It's Spring Festival time and with it comes the most brisk consumer spending of the year. Fully aware of this, the Chinese Government is deeply anxious about negative public sentiment over continuous price hikes, launching several policies to stabilize prices in the first half of January. These policies are expected to take the edge off a period when the majority are feeling the pinch in the place where it hurts most-their wallets.
However, whether these policies can really curb the pressure of inflation and regulate the upswing of a rampant consumer price index (CPI) remains to be seen. After all, when the market economy sparkles, price changes are mainly decided by the market itself, and not by government decree.
Firm measures
From January 1, China began to collect a one-year-long provisional export tariff on 57 categories of raw grain and powder products such as wheat and corn. At the same time, China also began to adopt export quota license administration on some grain powder products.
From December 20, 2007, China abolished tax rebates on exports of 84 categories of raw grain and powder products. The additionally collected tariff on these items shows the Chinese Government's intention to use taxation as a means to stabilize domestic grain supply and alleviate the overly rapid increase of consumer prices.

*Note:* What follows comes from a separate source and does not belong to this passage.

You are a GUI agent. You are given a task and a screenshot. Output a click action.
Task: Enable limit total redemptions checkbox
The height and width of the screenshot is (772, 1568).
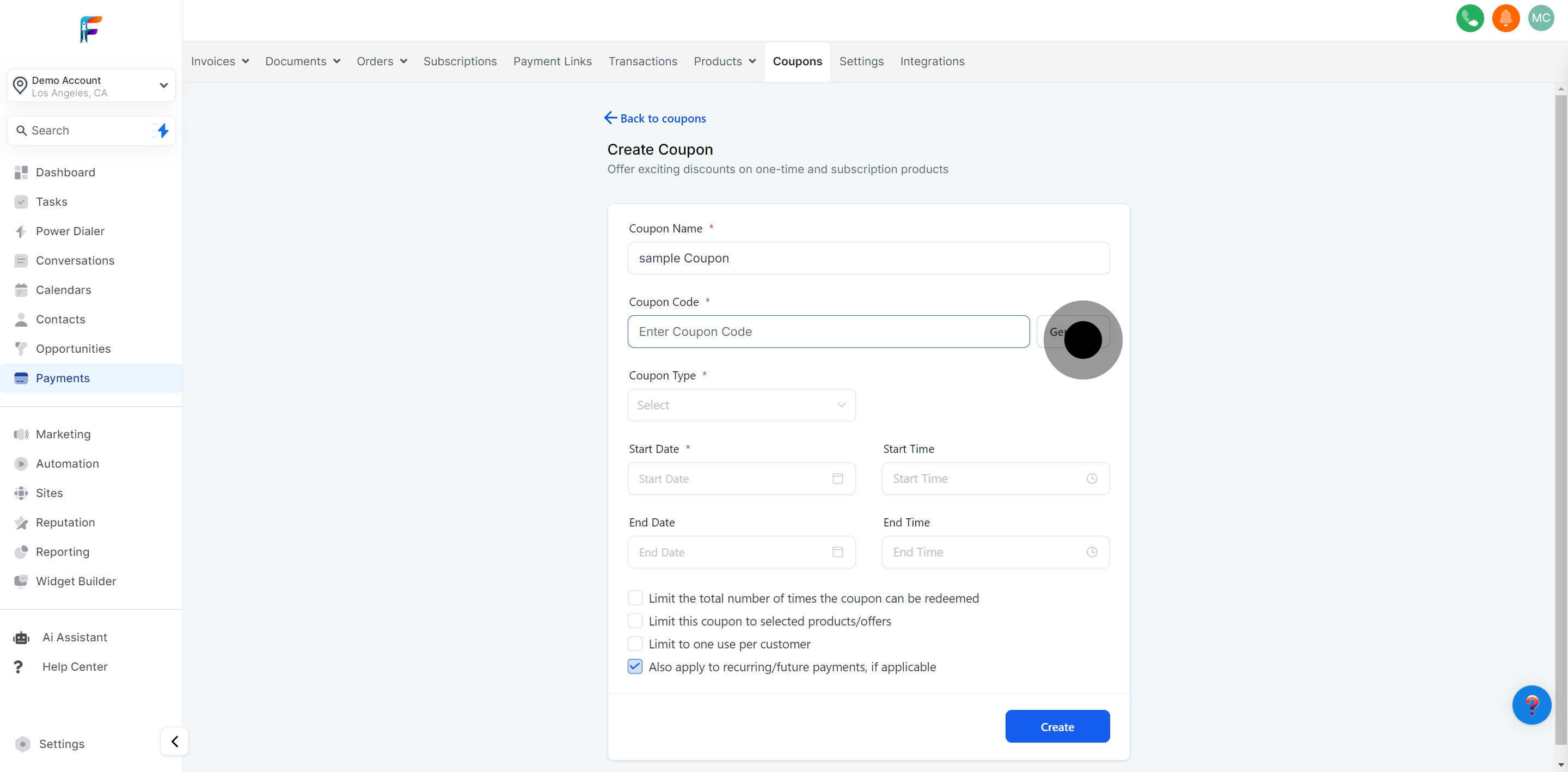635,598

On January 19, Premier Wen Jiabao presided over an executive meeting of the State Council, stipulating temporary price freezes on gasoline, natural gas and electricity, as well as freezes on urban gas, water, heating and public transport charges, and fees for medical treatment will also be stabilized. Prices of major fertilizers, such as carbamide and phosphate fertilizers, will be kept steady too and can in effect only be raised on account of cost increases and after being approved by the regulator.
All these involve people's daily lives and agriculture capital goods. Zhou Maoqing, researcher at the Chinese Academy of Social Sciences (CASS), said stabilizing prices of public utilities and services is beneficiary to tackle social problems caused by inflationary pressure.
On January 14, the State Council held a televised conference in which local government officials throughout the country were instructed to secure market supplies and deploy measures of price regulation with immediate effect.
On January 15, the National Development and Reform Commission (NDRC) began to introduce temporary interventions on the prices of some important commodities and services, requiring 12 companies, such as Ting Hsin International Group and Uni-President China Holding Ltd., two big instant noodle makers, Luhua Group, an edible oil heavyweight, and major dairy firms Yili Industrial Group and Mengniu Dairy, to receive permission from the NDRC before raising prices. In these industries, the output of several large companies takes up a large share of the nationwide market.
Moreover, the People's Bank of China (PBOC), the country's central bank, also accepted suggestions from scholars, speeding up the pace of the yuan's appreciation. Some economists believe that faster yuan appreciation will reduce prices of imported commodities and then curb inflation. The yuan's exchange rate against the U.S. dollar rose from 7.3046 on December 30, 2007, to 7.2418 on January 17, almost creating a record high every other day.